When will we learn that the Bush administration has been blackmailing members of Congress to keep them in line? That they spied on the Democratic party? That they listened to John Kerry's phone calls?

We, as the employers of the White House residents, have the right to know.

Update: The pressure to sign off on the program may have come from Bush himself.

Monday, January 29, 2007

For the NSA, FBI, CIA, and the rest of the alphabet

skippy the bush kangaroo likes "the government disclaimer that lambert puts at the bottom of all his emails":

(confidential to all us government personnel to whom this private letter is not addressed and who are reading it in the absence of a specific search warrant: you are violating the law and you are co-conspiring to subvert the constitution that you are sworn to defend.

you can either refuse to commit this crime, or you can expect to suffer criminal sanctions in the future, when constitutional government has been restored to the united states of america. i do not envy you for having to make this difficult choice, but i urge you to make it wisely.)

Microsoft's Vista had help from the NSA

Bruce Schneier:

It's called the "equities issue." Basically, the NSA has two roles: eavesdrop on their stuff, and protect our stuff. When both sides use the same stuff -- Windows Vista, for example -- the agency has to decide whether to exploit vulnerabilities to eavesdrop on their stuff or close the same vulnerabilities to protect our stuff.
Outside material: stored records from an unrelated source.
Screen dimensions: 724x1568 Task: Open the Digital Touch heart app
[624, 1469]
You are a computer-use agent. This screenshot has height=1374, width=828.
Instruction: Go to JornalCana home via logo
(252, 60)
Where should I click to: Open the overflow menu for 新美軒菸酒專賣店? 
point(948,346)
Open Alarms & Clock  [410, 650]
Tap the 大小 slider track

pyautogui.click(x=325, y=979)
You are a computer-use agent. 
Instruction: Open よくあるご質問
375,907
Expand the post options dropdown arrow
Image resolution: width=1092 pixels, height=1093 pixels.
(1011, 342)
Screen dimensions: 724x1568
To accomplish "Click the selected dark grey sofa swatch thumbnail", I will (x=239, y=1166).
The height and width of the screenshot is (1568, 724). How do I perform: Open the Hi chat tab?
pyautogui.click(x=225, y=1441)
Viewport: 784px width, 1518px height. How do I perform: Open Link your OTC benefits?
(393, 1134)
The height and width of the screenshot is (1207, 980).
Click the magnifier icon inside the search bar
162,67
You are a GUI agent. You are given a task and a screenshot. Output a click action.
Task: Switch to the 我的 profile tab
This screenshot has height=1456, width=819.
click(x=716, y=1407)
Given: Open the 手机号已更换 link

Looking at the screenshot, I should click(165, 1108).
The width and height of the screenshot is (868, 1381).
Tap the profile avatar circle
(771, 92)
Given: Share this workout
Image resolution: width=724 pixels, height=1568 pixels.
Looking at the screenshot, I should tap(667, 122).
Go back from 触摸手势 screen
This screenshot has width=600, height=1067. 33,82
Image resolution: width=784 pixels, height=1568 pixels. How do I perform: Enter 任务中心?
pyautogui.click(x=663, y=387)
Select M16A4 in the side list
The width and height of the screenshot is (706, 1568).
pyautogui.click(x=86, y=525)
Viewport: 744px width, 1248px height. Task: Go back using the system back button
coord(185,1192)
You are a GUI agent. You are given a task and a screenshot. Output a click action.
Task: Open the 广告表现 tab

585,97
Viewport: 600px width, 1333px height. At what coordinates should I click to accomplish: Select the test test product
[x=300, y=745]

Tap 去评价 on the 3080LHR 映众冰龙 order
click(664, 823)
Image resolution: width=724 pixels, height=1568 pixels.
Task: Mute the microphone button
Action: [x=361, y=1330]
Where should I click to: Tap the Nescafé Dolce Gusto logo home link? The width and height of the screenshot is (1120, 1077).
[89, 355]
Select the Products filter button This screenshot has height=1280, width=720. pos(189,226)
In its partnership with Microsoft, it could have decided to go either way: to deliberately introduce vulnerabilities that it could exploit, or deliberately harden the OS to protect its own interests.

A few years ago I was ready to believe the NSA recognized we're all safer with more secure general-purpose computers and networks, but in the post-9/11 take-the-gloves-off eavesdrop-on-everybody environment, I simply don't trust the NSA to do the right thing.

Which leads back to this post.

Wednesday, January 10, 2007

NSA in ur computer, reading ur stuff

Steve Bates catches the Washington Post article:
" When Microsoft introduces its long-awaited Windows Vista operating system this month, it will have an unlikely partner to thank for making its flagship product safe and secure for millions of computer users across the world: the National Security Agency."

It doesn't matter about the content of one's personal computer, it's the access that we should question. This is a war between who controls your personal information. Once the control tilts too far into the hands of the government, they will misuse it. It is human nature and the temptation will be too great.

Wednesday, November 22, 2006

Igor continues to fend off the pitchforks and torches.

Gonzales still thinks warrantless wiretapping needs to be made legal.

"He continues to demand that the Congress pass the NSA wire tap law or the terrorists will win. He implied as much to the cadets at the Air Force Academy at a speech Saturday. From an AP report:

Attorney General Alberto Gonzales contended Saturday that some critics of the Bush administration's warrantless surveillance program were defining freedom in a way that poses a "grave threat" to U.S. security."